Akademisi Ilmu Pemerintahan Prediksi Hanya Dua Parpol yang Jadi Oposisi

Pemilu 2024 sedang memasuki masa penghitungan di tingkat kecamatan. Namun hasil hitung cepat sudah bisa memprediksi siapa yang akan masuk pemerintahan dan siapa yang berpotensi menjadi oposisi.

Dosen Ilmu Pemerintahan Universitas Brawijaya, Dr Mochtar Haboddin S.IP., MA mengungkapkan secara teoritis, seseorang yang kalah akan menjadi oposisi sementara yang menang, akan memimpin pemerintahan.

“Namun kalau bicara konteks Indonesia, akan tetap ada partai politik yang selalu menjaga dan mengawasi supaya keseimbangan dalam pemerintahan terjaga. Tapi kenyataannya bisa dilihat sudah ada konsolidasi yang lebih cepat dilakukan oleh sang pemenang daripada yang kalah,” paparnya, Jumat (23/2/2024).

Alumni Universitas Gadjah Mada ini memprediksi hanya dua partai politik yang berada di luar pemerintahan yaitu PDIP dan PKS.

“Boleh jadi yang masih konsisten bagi saya yang megang tagline perubahan boleh lah PKS di sisi satu, dan di sisi lain ada PDIP. Tetapi, di luar dua partai itu boleh jadi akan tergoda dengan politik, karena orang berada di luar kekuasaan itu sebenarnya tidak bagus, untuk konteks Indonesia ya,” ucap Mochtar.
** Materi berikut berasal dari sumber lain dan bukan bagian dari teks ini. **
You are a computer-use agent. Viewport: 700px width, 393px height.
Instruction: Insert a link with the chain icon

Dia mencontohkan partai-partai besar yang berpengalaman seperti Golkar selalu melirik pemerintahan. Bahkan Mochtar menyebut, partai tertentu rela tidak mencalonkan ketuanya demi melihat siapa yang memiliki peluang untuk menang.

“Golkar ini tahu betul kalau misalnya di luar kekuasaan itu rasanya tidak nyaman. Apalagi tahun 2029 boleh jadi pertarungannya akan lebih sengit karena pemain baru, boleh jadi dari sisa-sisa kemarin yang muncul, atau dari calon-calon baru, entah dari partai atau non-partai,” tegasnya.
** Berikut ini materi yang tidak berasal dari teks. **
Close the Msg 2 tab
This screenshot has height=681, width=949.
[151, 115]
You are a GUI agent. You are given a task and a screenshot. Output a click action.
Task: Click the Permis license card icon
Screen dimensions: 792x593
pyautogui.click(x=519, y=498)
Mochtar memastikan pertemuan Presiden Jokowi dengan Ketua Umum Partai Nasdem Surya Paloh akan membicarakan soal peluang mereka bersama lagi di pemerintahan.

“Ya dugaan saya mungkin seperti ini yasudah lah, pesta sudah selesai, saatnya kita membangun kekuatan untuk membangun Indonesia bersama. Mungkin seperti itu pembicaraanya,” tegasnya.
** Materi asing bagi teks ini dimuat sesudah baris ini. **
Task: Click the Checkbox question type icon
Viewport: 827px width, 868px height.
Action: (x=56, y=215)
Peneliti di bidang inovasi pemerintahan ini menilai di Indonesia ada pemisah antara ideologi dan realita yang ada.

“Karena kita tidak jelas ideologinya, ya sudah akhirnya apa. Loncat kanan, loncat kiri. Ditawari jadi menteri, ya sudah loncat lagi,” jelas Mochtar.

Dia menduga komposisi Menteri pada cabinet 2024-2029 akan diisi oleh ketua partai. Ini karena yang paling memungkinkan  untuk tidak menjadi oposisi dan jadi bagian dari pemerintahan adalah diambil ketua-ketua partainya dan diberi jabatan.

“Itu yang saya lihat 5 tahun terakhir, bahwa yang punya potensi resistensi, yang punya potensi untuk melawan dan bergerak sebagai oposisi, dirangkul semuanya dan ditawarkan kekuasaan,” tegasnya.

Di akhir wawancara, Mohtar Habodin mengutip pendapat Kuntowijoyo perihal kekuasaan.

“Jadi, kekuasaan itu menggiurkan, dan kekuasaan itu selalu diperebutkan. Kalau kata Kuntowijoyo, siapa sih yang tidak butuh kekuasaan? Semua orang butuh kekuasaan,” pungkasnya. (Humas FISIP/OKY/Humas UB)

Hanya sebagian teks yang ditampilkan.